TASKS TO COMPLETE -
a) Render this sentence from the Lifestream week 10 notes below in Spanish: "This is the final week of the official Lifestream."
b) Carry the Lifestream week 10 notes below further with a paragraph that follows on from their last sentence.

DOCUMENT EXCERPT -
--- START ---

Lifestream Week 10 Notes

This is the final week of the official Lifestream. I will probably keep it connected though as I find it interesting to build and hopefully others find it interesting to read. Because of world events I wasn’t able to dedicate as much time as usual to the course. I work for the NHS and we had everything else cancelled this week other than getting things ready for the increase in admissions from Covid-19. I usually get to spend a bit of time during work hours on the course, as well as using my lengthy commute (3 hours per day on the train). With everything running on emergency continuity plans at work I had no free time, and with the shift to working from home my commuting time was lost (rather than being replaced with the equivalent time to study at home, the time freed up had to be committed to a combination of child care and supporting my wife who has recently moved roles from being a nurse on a surgical ward to being a nurse out in the community). I continued to play with the Wish app’s algorithm, but had no chance to seek out additional interesting information online.

--- END ---

Dataset records
--- START ---

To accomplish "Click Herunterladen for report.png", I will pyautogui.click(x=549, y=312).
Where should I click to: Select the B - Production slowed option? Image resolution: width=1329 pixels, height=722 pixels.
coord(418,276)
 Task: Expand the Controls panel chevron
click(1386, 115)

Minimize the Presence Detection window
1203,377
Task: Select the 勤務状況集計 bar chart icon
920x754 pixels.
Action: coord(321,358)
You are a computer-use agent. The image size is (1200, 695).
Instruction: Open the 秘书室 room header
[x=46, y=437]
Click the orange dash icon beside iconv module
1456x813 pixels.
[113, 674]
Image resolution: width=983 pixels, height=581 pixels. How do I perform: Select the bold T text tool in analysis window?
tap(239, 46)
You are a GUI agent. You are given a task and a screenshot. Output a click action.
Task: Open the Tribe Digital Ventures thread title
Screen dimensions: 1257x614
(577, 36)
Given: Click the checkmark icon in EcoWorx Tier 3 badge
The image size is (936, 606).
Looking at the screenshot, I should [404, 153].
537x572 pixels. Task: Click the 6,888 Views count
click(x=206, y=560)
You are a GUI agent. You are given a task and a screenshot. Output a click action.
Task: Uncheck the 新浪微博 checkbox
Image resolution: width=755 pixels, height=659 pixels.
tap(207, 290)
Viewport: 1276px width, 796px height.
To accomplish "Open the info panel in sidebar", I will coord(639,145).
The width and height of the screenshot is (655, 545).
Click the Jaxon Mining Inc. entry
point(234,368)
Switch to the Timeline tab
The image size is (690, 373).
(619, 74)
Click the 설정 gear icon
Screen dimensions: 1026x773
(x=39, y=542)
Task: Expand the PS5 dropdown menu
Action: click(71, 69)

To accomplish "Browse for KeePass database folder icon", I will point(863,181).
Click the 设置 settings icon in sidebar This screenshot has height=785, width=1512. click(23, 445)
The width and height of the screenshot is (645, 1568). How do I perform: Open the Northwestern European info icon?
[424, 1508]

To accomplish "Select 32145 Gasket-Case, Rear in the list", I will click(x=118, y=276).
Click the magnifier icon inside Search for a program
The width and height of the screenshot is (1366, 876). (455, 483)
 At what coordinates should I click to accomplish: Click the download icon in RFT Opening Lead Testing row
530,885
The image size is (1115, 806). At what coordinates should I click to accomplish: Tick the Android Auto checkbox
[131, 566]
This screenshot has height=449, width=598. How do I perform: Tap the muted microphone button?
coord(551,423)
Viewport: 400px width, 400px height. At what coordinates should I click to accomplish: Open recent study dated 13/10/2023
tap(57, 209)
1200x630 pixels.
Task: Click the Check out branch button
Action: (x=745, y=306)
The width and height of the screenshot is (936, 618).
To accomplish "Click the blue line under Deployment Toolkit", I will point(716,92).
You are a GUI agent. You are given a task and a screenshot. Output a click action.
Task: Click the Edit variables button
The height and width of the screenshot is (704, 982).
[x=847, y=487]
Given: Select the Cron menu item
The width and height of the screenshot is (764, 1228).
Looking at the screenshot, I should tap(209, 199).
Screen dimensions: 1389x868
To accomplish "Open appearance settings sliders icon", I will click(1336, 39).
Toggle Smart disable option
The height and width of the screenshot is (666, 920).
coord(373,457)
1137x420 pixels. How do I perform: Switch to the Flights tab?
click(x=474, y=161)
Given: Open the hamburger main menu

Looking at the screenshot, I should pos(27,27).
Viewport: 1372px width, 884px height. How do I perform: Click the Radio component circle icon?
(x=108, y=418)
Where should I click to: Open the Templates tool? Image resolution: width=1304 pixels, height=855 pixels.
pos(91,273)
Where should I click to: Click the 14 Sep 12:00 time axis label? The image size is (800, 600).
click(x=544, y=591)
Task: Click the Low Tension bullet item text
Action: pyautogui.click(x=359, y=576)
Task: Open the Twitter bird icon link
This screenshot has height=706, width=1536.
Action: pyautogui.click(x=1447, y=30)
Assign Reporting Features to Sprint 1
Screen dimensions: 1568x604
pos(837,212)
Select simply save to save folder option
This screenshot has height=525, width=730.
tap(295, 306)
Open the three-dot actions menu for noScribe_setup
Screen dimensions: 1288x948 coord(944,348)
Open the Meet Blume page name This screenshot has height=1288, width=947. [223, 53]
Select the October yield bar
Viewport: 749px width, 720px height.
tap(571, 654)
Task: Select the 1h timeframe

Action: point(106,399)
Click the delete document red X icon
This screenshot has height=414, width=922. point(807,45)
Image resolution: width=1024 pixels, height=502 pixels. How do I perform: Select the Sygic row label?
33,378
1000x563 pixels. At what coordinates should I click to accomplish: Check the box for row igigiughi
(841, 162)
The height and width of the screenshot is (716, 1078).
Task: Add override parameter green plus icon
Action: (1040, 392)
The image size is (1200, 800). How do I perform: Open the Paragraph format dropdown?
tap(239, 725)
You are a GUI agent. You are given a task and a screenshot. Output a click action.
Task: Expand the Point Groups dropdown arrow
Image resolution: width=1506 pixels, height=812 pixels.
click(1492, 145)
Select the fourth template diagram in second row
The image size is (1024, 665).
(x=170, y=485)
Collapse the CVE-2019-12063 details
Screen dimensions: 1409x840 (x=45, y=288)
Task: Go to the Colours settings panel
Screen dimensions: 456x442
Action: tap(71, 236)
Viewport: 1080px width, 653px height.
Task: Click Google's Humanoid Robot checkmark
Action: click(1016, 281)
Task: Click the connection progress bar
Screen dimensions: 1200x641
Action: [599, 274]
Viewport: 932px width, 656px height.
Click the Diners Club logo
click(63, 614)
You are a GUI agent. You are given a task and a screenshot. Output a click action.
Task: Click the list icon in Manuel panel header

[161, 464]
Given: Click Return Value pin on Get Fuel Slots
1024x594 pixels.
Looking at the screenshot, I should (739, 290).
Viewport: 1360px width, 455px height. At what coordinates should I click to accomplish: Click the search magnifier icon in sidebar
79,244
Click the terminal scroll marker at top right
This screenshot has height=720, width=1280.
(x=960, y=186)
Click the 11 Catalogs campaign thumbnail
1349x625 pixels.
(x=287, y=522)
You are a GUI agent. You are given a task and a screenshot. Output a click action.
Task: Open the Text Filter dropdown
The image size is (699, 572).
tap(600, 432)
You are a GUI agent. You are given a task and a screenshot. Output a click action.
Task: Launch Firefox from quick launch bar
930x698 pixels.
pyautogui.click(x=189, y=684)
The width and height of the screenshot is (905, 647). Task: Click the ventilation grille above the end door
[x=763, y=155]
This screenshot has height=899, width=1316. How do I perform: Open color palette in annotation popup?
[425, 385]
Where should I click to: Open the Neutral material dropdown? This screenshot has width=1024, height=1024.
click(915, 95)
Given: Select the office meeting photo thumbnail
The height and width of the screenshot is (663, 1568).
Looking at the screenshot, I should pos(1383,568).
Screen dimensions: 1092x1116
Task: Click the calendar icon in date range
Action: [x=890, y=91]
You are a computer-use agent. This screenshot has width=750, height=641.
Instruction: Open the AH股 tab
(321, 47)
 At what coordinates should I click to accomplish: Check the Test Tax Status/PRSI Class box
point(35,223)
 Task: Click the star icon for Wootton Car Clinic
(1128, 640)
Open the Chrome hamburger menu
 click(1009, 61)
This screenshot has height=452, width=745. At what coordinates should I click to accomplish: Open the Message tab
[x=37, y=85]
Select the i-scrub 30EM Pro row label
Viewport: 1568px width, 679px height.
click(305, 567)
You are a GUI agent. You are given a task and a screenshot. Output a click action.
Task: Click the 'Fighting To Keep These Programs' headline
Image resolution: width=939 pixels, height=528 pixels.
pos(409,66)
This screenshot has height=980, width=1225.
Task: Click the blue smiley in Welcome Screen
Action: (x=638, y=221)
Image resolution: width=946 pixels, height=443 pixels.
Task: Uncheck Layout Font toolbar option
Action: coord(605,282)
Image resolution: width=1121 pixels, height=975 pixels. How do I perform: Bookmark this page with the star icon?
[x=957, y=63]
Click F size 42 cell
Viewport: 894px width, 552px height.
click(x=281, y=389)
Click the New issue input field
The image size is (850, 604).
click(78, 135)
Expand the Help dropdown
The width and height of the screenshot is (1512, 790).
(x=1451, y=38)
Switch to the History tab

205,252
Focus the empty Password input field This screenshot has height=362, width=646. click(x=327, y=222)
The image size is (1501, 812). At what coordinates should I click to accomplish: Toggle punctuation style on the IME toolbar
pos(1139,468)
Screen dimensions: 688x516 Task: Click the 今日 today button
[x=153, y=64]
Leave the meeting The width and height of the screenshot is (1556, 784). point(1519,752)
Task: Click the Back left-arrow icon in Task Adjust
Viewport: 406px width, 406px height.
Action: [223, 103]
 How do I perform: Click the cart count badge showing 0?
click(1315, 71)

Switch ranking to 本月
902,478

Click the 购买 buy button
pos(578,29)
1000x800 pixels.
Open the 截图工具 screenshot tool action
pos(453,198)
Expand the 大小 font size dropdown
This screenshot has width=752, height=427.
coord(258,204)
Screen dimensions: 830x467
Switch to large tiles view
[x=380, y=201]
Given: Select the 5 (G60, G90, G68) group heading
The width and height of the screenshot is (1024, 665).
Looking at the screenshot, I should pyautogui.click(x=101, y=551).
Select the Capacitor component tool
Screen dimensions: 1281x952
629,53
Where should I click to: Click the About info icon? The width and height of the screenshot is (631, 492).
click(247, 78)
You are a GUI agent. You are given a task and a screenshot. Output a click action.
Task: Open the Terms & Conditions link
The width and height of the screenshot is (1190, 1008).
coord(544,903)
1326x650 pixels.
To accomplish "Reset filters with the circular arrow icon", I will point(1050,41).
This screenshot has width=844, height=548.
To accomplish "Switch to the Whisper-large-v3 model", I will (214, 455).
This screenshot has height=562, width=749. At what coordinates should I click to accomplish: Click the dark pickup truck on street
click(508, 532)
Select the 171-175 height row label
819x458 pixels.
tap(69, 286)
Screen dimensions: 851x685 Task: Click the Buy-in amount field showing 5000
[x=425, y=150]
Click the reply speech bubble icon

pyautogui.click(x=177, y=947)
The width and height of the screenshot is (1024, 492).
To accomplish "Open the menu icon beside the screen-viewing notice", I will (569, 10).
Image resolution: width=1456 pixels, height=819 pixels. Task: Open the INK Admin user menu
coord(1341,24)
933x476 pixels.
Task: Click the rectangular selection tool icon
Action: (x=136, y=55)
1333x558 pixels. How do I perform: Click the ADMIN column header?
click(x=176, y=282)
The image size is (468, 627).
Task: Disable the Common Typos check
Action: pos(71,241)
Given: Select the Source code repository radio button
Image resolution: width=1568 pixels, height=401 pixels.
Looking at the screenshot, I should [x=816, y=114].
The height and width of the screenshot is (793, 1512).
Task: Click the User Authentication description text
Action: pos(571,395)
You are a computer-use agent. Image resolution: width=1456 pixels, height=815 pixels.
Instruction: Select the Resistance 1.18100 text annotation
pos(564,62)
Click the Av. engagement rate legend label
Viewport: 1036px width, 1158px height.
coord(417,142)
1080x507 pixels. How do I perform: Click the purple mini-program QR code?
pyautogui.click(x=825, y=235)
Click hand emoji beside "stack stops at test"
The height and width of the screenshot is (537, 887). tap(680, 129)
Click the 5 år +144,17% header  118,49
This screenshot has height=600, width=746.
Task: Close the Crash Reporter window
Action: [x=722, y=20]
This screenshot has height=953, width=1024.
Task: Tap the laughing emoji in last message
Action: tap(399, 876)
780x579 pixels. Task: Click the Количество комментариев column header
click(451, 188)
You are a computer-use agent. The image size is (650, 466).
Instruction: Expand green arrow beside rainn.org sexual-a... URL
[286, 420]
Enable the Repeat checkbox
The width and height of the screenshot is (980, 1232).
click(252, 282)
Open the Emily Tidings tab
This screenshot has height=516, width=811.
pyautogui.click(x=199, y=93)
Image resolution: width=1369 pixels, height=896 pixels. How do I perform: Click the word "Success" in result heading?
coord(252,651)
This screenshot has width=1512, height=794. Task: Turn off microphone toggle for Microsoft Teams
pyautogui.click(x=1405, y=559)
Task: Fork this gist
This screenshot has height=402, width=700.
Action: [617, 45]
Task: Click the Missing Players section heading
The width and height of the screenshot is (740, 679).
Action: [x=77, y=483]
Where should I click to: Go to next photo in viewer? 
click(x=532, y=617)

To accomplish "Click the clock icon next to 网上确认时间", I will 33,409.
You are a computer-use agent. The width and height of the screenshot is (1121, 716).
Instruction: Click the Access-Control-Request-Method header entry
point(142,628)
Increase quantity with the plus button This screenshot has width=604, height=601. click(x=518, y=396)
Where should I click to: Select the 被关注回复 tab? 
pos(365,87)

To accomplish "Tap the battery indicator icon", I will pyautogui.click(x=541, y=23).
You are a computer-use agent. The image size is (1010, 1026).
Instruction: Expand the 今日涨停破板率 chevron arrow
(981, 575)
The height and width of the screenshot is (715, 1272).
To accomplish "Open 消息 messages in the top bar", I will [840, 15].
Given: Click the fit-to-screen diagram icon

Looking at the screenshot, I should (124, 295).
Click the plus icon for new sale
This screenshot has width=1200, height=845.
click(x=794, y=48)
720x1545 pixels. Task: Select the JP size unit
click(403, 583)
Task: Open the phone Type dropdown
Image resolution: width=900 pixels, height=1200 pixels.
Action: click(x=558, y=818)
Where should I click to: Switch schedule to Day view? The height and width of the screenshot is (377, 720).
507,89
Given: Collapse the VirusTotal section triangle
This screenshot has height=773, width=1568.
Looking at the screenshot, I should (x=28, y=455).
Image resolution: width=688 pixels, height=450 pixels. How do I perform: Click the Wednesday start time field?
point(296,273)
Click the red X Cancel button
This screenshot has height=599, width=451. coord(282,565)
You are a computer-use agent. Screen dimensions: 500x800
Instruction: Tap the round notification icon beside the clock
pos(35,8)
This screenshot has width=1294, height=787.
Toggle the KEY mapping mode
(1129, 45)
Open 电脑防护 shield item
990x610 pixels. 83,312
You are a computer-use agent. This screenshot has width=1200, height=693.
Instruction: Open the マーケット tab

--- END ---

ANSWERS FOR THE TASKS -
a) Esta es la última semana del Lifestream oficial.

b)
Tweets about Pinterest showing me Cyberpunk things

This carried on from week 9 and is discussed there. This week I had quite a long chat on Twitter with Eva, who makes much more use of Pinterest than I do. I left the Tweets of this conversation on my Lifestream because they represent something of a milestone for me – I’ve never really enjoyed Twitter and part of that may stem from never having had a conversation with someone using Tweets, any I join in on or instigate tend to fizzle out quickly. I think I could come to quite like Twitter if I can use it like this more often. I think we also reached some interesting conclusions about how the human side of human-algorithm interactions may also be to blame for them narrowing the field of people’s possible interactions online. We discussed the idea that sites like Pinterest, Tumbler and so forth started off quite broad in what they covered, but over time have shrunk to fit certain niche interests. As people who use those sites search for certain content more often, and the algorithms adjust to take this into account, the site becomes more focused on certain types of content, making it appeal less to general users. The human and algorithmic components of the equation feedback into each other, eventually changing the purpose of the site and maybe even killing it off.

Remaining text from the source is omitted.